> **WORK ORDER**:
Word for word, write out all of the data below.

START EXCERPTED RECORDS

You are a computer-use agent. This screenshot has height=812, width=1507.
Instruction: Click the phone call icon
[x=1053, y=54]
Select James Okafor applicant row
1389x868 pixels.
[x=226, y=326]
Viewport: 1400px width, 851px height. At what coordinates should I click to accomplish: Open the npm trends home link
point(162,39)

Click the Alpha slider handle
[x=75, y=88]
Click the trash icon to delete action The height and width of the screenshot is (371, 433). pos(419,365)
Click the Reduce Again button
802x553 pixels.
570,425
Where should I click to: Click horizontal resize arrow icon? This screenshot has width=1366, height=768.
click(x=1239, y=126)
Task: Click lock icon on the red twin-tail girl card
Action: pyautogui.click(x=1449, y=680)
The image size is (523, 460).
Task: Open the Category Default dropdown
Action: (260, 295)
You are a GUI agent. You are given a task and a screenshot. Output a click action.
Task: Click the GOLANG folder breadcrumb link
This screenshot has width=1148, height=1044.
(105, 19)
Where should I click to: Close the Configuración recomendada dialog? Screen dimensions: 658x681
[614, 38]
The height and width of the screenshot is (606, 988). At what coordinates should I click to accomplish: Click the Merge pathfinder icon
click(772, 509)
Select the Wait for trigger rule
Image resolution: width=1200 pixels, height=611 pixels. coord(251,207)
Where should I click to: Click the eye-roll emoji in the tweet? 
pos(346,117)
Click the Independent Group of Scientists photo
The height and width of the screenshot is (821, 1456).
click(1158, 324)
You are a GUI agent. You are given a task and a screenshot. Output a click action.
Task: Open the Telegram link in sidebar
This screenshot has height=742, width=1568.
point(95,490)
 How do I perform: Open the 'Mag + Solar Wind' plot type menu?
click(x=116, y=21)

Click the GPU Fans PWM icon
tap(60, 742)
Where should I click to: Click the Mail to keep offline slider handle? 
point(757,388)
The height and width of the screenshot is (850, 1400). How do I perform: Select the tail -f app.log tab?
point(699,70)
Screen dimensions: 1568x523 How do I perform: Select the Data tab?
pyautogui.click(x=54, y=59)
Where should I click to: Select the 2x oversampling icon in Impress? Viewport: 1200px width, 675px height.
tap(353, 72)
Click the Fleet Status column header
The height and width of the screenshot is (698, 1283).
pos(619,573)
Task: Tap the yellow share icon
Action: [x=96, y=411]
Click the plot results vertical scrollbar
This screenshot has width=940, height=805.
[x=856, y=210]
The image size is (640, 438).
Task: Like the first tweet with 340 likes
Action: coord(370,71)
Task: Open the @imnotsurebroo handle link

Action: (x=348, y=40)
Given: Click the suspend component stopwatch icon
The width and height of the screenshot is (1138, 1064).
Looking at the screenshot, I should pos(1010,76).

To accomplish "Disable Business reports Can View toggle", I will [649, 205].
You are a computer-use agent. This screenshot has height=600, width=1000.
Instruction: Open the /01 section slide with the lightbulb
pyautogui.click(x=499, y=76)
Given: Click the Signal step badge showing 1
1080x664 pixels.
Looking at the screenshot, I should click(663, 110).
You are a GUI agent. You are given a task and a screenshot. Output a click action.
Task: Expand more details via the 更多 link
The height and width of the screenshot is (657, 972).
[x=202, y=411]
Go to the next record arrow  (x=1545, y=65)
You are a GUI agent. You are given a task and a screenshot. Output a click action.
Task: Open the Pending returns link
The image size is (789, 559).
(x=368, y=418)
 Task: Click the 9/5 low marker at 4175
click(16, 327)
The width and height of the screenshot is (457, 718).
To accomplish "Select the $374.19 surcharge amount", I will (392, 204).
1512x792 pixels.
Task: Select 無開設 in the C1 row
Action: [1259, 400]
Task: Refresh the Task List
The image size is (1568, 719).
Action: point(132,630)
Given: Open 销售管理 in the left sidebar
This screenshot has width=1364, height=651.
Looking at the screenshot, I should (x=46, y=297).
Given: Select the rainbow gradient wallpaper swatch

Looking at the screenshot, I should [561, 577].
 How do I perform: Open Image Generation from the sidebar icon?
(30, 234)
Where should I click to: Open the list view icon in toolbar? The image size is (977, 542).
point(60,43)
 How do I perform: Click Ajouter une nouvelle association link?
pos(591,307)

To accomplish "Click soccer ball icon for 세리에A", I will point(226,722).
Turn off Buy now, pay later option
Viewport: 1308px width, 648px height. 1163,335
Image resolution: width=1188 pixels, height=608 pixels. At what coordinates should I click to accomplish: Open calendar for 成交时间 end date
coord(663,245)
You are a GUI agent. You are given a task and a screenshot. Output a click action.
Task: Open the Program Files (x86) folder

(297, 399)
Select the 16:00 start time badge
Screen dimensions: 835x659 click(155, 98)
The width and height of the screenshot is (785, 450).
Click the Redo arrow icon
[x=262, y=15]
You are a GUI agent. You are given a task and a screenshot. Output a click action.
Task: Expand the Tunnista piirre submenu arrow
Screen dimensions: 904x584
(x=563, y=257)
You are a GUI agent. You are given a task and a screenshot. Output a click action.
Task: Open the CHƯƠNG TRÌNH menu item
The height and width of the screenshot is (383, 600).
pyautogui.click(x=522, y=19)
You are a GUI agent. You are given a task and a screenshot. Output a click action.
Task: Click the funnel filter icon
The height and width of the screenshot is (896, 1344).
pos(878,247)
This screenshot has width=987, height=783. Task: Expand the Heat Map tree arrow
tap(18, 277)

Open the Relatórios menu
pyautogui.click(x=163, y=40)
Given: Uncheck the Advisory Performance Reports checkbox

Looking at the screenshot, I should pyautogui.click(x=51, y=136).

END EXCERPTED RECORDS

> **FINISHED TASK**:
You are a computer-use agent. This screenshot has height=812, width=1507.
Instruction: Click the phone call icon
[x=1053, y=54]
Select James Okafor applicant row
1389x868 pixels.
[x=226, y=326]
Viewport: 1400px width, 851px height. At what coordinates should I click to accomplish: Open the npm trends home link
point(162,39)

Click the Alpha slider handle
[x=75, y=88]
Click the trash icon to delete action The height and width of the screenshot is (371, 433). pos(419,365)
Click the Reduce Again button
802x553 pixels.
570,425
Where should I click to: Click horizontal resize arrow icon? This screenshot has width=1366, height=768.
click(x=1239, y=126)
Task: Click lock icon on the red twin-tail girl card
Action: pyautogui.click(x=1449, y=680)
The image size is (523, 460).
Task: Open the Category Default dropdown
Action: (260, 295)
You are a GUI agent. You are given a task and a screenshot. Output a click action.
Task: Click the GOLANG folder breadcrumb link
This screenshot has width=1148, height=1044.
(105, 19)
Where should I click to: Close the Configuración recomendada dialog? Screen dimensions: 658x681
[614, 38]
The height and width of the screenshot is (606, 988). At what coordinates should I click to accomplish: Click the Merge pathfinder icon
click(772, 509)
Select the Wait for trigger rule
Image resolution: width=1200 pixels, height=611 pixels. coord(251,207)
Where should I click to: Click the eye-roll emoji in the tweet? 
pos(346,117)
Click the Independent Group of Scientists photo
The height and width of the screenshot is (821, 1456).
click(1158, 324)
You are a GUI agent. You are given a task and a screenshot. Output a click action.
Task: Open the Telegram link in sidebar
This screenshot has height=742, width=1568.
point(95,490)
 How do I perform: Open the 'Mag + Solar Wind' plot type menu?
click(x=116, y=21)

Click the GPU Fans PWM icon
tap(60, 742)
Where should I click to: Click the Mail to keep offline slider handle? 
point(757,388)
The height and width of the screenshot is (850, 1400). How do I perform: Select the tail -f app.log tab?
point(699,70)
Screen dimensions: 1568x523 How do I perform: Select the Data tab?
pyautogui.click(x=54, y=59)
Where should I click to: Select the 2x oversampling icon in Impress? Viewport: 1200px width, 675px height.
tap(353, 72)
Click the Fleet Status column header
The height and width of the screenshot is (698, 1283).
pos(619,573)
Task: Tap the yellow share icon
Action: [x=96, y=411]
Click the plot results vertical scrollbar
This screenshot has width=940, height=805.
[x=856, y=210]
The image size is (640, 438).
Task: Like the first tweet with 340 likes
Action: coord(370,71)
Task: Open the @imnotsurebroo handle link

Action: (x=348, y=40)
Given: Click the suspend component stopwatch icon
The width and height of the screenshot is (1138, 1064).
Looking at the screenshot, I should pos(1010,76).

To accomplish "Disable Business reports Can View toggle", I will [649, 205].
You are a computer-use agent. This screenshot has height=600, width=1000.
Instruction: Open the /01 section slide with the lightbulb
pyautogui.click(x=499, y=76)
Given: Click the Signal step badge showing 1
1080x664 pixels.
Looking at the screenshot, I should click(663, 110).
You are a GUI agent. You are given a task and a screenshot. Output a click action.
Task: Expand more details via the 更多 link
The height and width of the screenshot is (657, 972).
[x=202, y=411]
Go to the next record arrow  (x=1545, y=65)
You are a GUI agent. You are given a task and a screenshot. Output a click action.
Task: Open the Pending returns link
The image size is (789, 559).
(x=368, y=418)
 Task: Click the 9/5 low marker at 4175
click(16, 327)
The width and height of the screenshot is (457, 718).
To accomplish "Select the $374.19 surcharge amount", I will (392, 204).
1512x792 pixels.
Task: Select 無開設 in the C1 row
Action: [1259, 400]
Task: Refresh the Task List
The image size is (1568, 719).
Action: point(132,630)
Given: Open 销售管理 in the left sidebar
This screenshot has width=1364, height=651.
Looking at the screenshot, I should (x=46, y=297).
Given: Select the rainbow gradient wallpaper swatch

Looking at the screenshot, I should [561, 577].
 How do I perform: Open Image Generation from the sidebar icon?
(30, 234)
Where should I click to: Open the list view icon in toolbar? The image size is (977, 542).
point(60,43)
 How do I perform: Click Ajouter une nouvelle association link?
pos(591,307)

To accomplish "Click soccer ball icon for 세리에A", I will point(226,722).
Turn off Buy now, pay later option
Viewport: 1308px width, 648px height. 1163,335
Image resolution: width=1188 pixels, height=608 pixels. At what coordinates should I click to accomplish: Open calendar for 成交时间 end date
coord(663,245)
You are a GUI agent. You are given a task and a screenshot. Output a click action.
Task: Open the Program Files (x86) folder

(297, 399)
Select the 16:00 start time badge
Screen dimensions: 835x659 click(155, 98)
The width and height of the screenshot is (785, 450).
Click the Redo arrow icon
[x=262, y=15]
You are a GUI agent. You are given a task and a screenshot. Output a click action.
Task: Expand the Tunnista piirre submenu arrow
Screen dimensions: 904x584
(x=563, y=257)
You are a GUI agent. You are given a task and a screenshot. Output a click action.
Task: Open the CHƯƠNG TRÌNH menu item
The height and width of the screenshot is (383, 600).
pyautogui.click(x=522, y=19)
You are a GUI agent. You are given a task and a screenshot. Output a click action.
Task: Click the funnel filter icon
The height and width of the screenshot is (896, 1344).
pos(878,247)
This screenshot has width=987, height=783. Task: Expand the Heat Map tree arrow
tap(18, 277)

Open the Relatórios menu
pyautogui.click(x=163, y=40)
Given: Uncheck the Advisory Performance Reports checkbox

Looking at the screenshot, I should pyautogui.click(x=51, y=136).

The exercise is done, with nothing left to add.